# Harvest Vegetable Stew with Saffron



## morning glory (May 28, 2015)

Lets make the most of all those lovely root vegetables! This recipe was inspired by the October 2017 Challenge - Harvest Festivals and Food Preservation

*









Ingredients *_(serves 2 to 3)_
2 tbsp olive oil
2 tbsp garlic/ginger paste
1 fat leek, cut into rings
1/2 jalapeno pepper, finely chopped
3 small turnips, cut into chunks
6 small potatoes, cut into chunks
2 medium parsnips, cut into chunks
12 baby carrots
1/2 large sweet potato, cut into chunks
A handful of mange-tout (or peas)
Small bunch of thyme, rosemary and sage, tied with string
2 or 3 bay leaves
750 ml vegetable stock
A good pinch of saffron
1 x 400g tin of chick peas
White pepper and salt, to taste

*Method*

Heat the olive oil in a large pan and add the leeks and the jalapeno pepper. Fry gently until the leeks are softened.
Stir in the garlic/ginger paste and cook gently for a few minutes.
Add all the remaining vegetables except the mange-tout.
Add the stock, herbs and saffron.

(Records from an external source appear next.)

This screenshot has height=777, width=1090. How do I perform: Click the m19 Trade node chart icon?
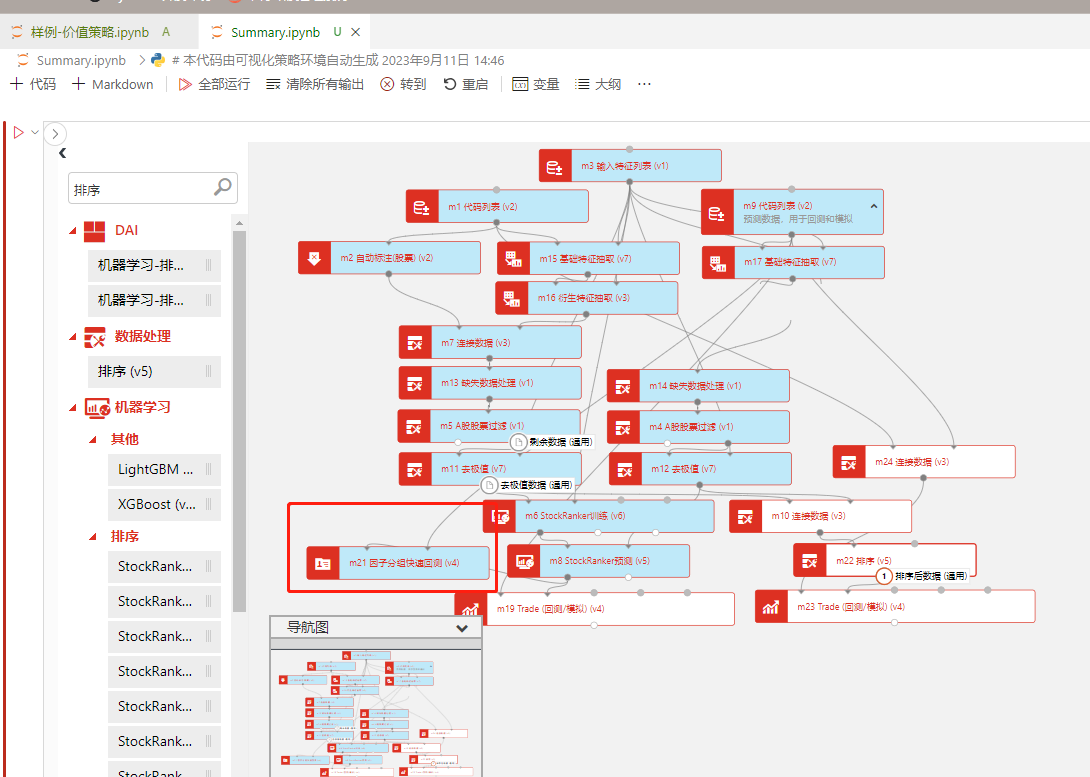click(x=469, y=608)
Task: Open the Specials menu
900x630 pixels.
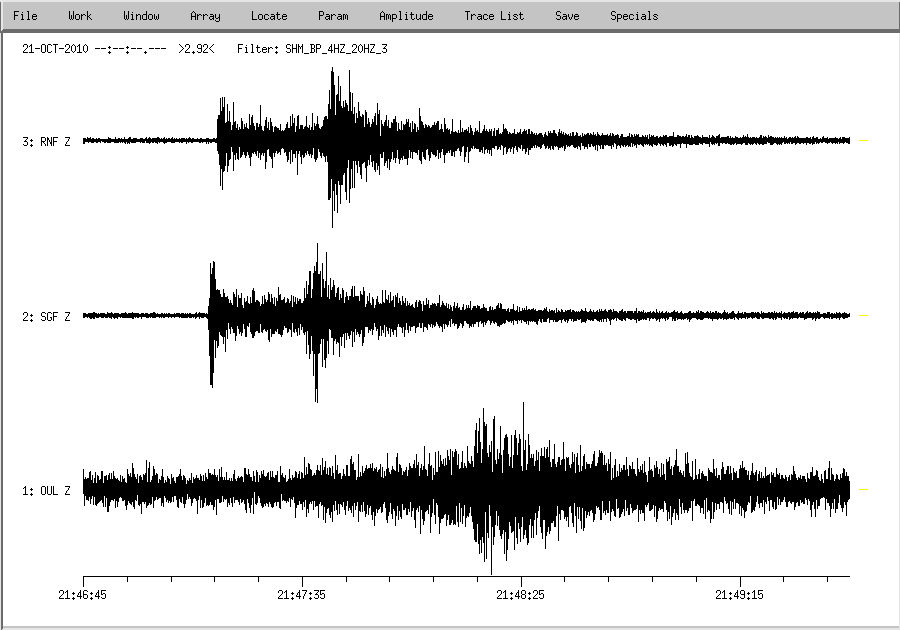Action: coord(634,16)
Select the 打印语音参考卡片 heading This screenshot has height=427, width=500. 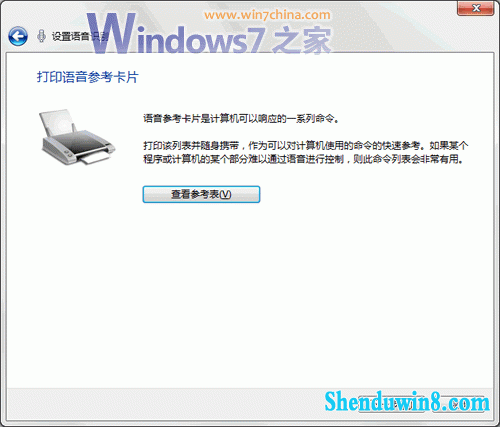coord(88,77)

You may not need all the stock. You need enough to generously immerse the vegetables.
Simmer uncovered for approx. 20 to 30 minutes until the vegetables are tender and the stock has reduced. Add the mange tout and chickpeas and cook to heat through. Add white pepper and salt to taste. Serve with crusty bread to dunk.


----------



## pete (Oct 7, 2001)

Looks tasty!


----------